30 years and I'm back again. Only for a while, not very long. I'm here because. There is a reason.
But it's not her because she's dead. I hadn’t known that until somebody recognized me earlier this afternoon and told me about it. Thirty years later. It just happened to come to mind when this guy who tried to steal my LSD once recognized me as he was driving by. Somehow it’s important that I know that, after thirty years. I’d almost forgotten her, even though she was very important to me for about six months, and not always in a good way. I wonder if the restraining order was still in place when she died. It was necessary because she would not leave me alone. She said it was all my fault. What happened was we were at a party, the band she roadied for, and friends of the band, and friends of their friends, and she did a little too much of everything and she could not handle it. She was crying and screaming and blaming me, telling me it was all my fault that she was like this, that I was so broken I broke her, that she hated me, that I should just go away. Go home. Go die.
Apparently she woke up sometime the next morning, face down on the floor, with her panties hanging loosely from one ankle and semen dripping from her anus. She had to tell me that, she told everybody. And she told me and everybody that it was all my fault, that I abandoned her there like that. She did not tell them that that happened after she told me to go away, after she told me to go die, because it was all my fault that she was in that condition in the first place. So I went away. I went home. If I had been there I would have protected her. Somebody had to. Or should have, when nobody did.
When I had wanted to see her it wasn't easy to arrange. She had to make time for me. She was a very busy person. She had so many friends and so much to do. And I was so demanding.
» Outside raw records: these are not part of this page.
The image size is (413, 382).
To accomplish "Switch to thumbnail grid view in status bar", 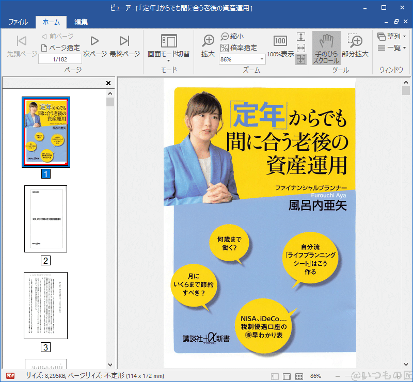I will coord(299,376).
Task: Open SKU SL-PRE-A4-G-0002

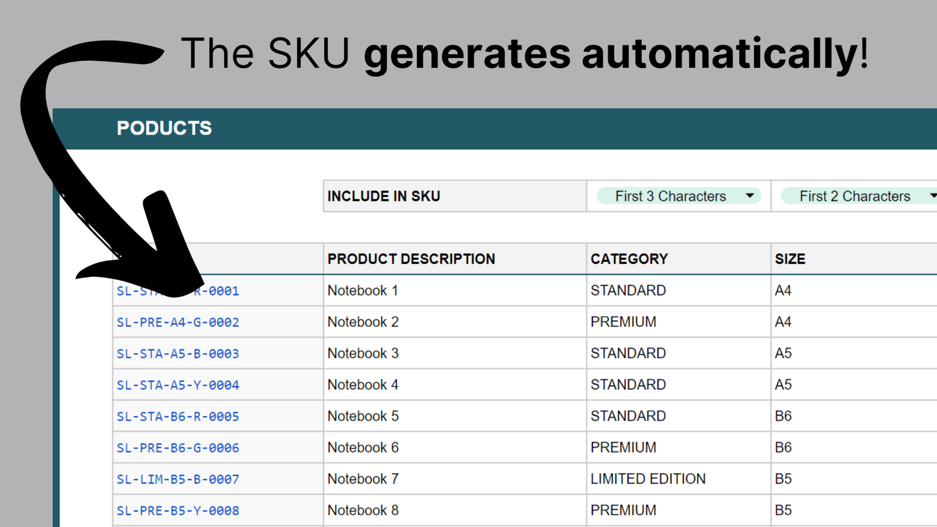Action: tap(178, 322)
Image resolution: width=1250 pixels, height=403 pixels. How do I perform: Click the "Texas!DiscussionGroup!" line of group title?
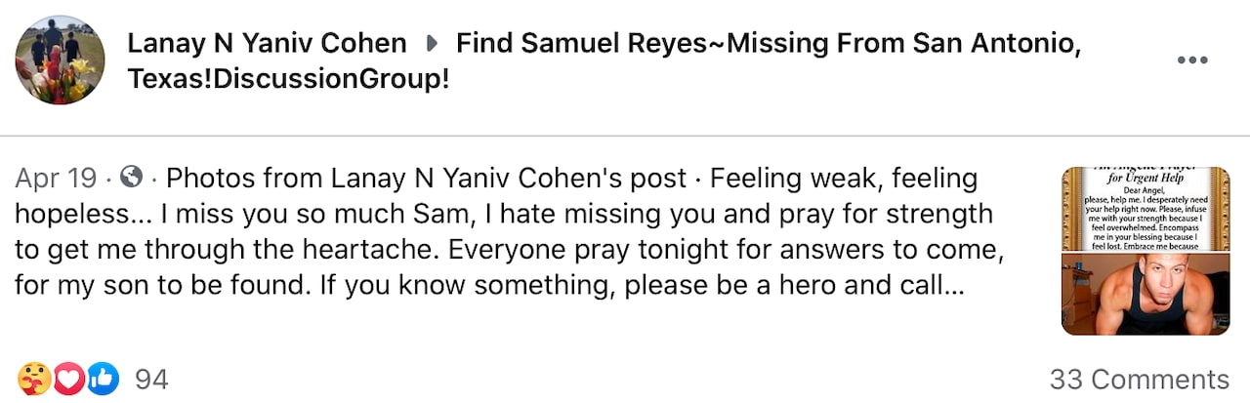pyautogui.click(x=288, y=79)
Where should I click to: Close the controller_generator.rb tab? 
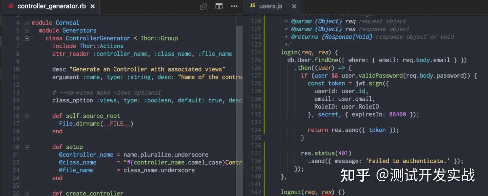(x=92, y=6)
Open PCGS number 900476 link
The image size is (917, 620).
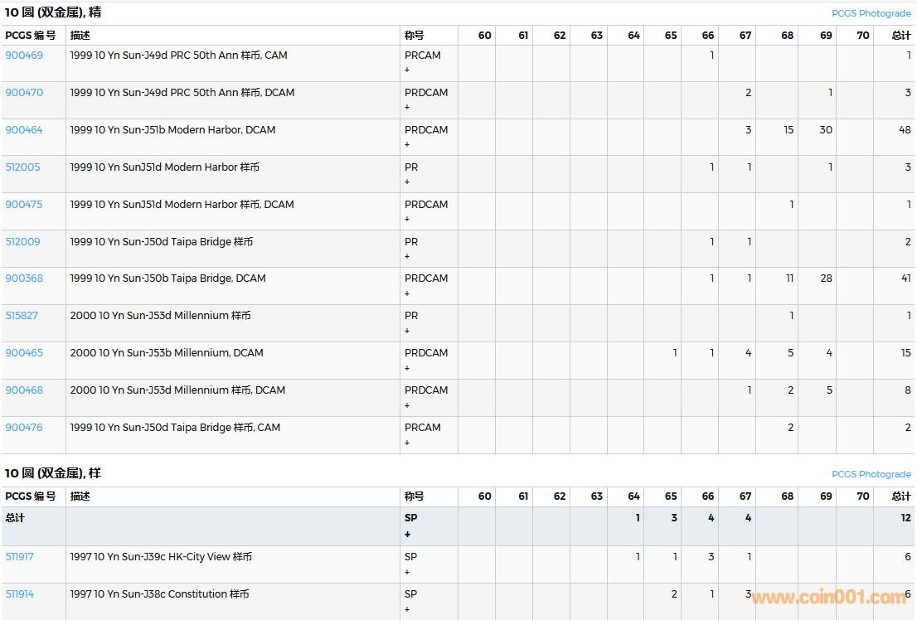click(x=24, y=428)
But she had insisted I come to the party with her that night, there was someone she wanted me to meet. Her new lesbian paramour. She was lesbian then she said, except for me, and the boys in the band. She even learned to play bass guitar to fill in sometimes when the junkie who usually played bass couldn’t stand up. But after I had stopped wanting to see her, after she started screaming at me from the sidewalk in front of my house and banging on the door because it was all my fault, she would not go away. She'd be gone for a few days, doing Lord knows what, and then she'd be back to blame me for everything.
So soon after that I went away. Not because of her, or not just because of her. It was just time to go. Mainly. There were other women out there, far away, who hadn’t met me yet. Whose lives I hadn’t ruined by failing to be sensitive to their needs. There are lots of needy women everywhere. Who will want me to forget about everything else in my life and fix their lives. By being totally devoted to them. So I’ll do that for a while, I’ll devote a lot of my attention to them, until that too turns out to be futile. These women can’t be fixed. That’s not what they really want anyway, it became clear to me after a while. They don’t really want me to fix them, they just want to blame their brokenness on me. Most of them don’t kill themselves though, and the ones that have usually did it by accident, in a car crash or an overdose or getting beaten to death by some macho man who was so much better than me. It’s happened before. She was the fourth one I’ve heard of, but probably the first in the series. I’m a serial killer without doing anything. Against my will, without my consent.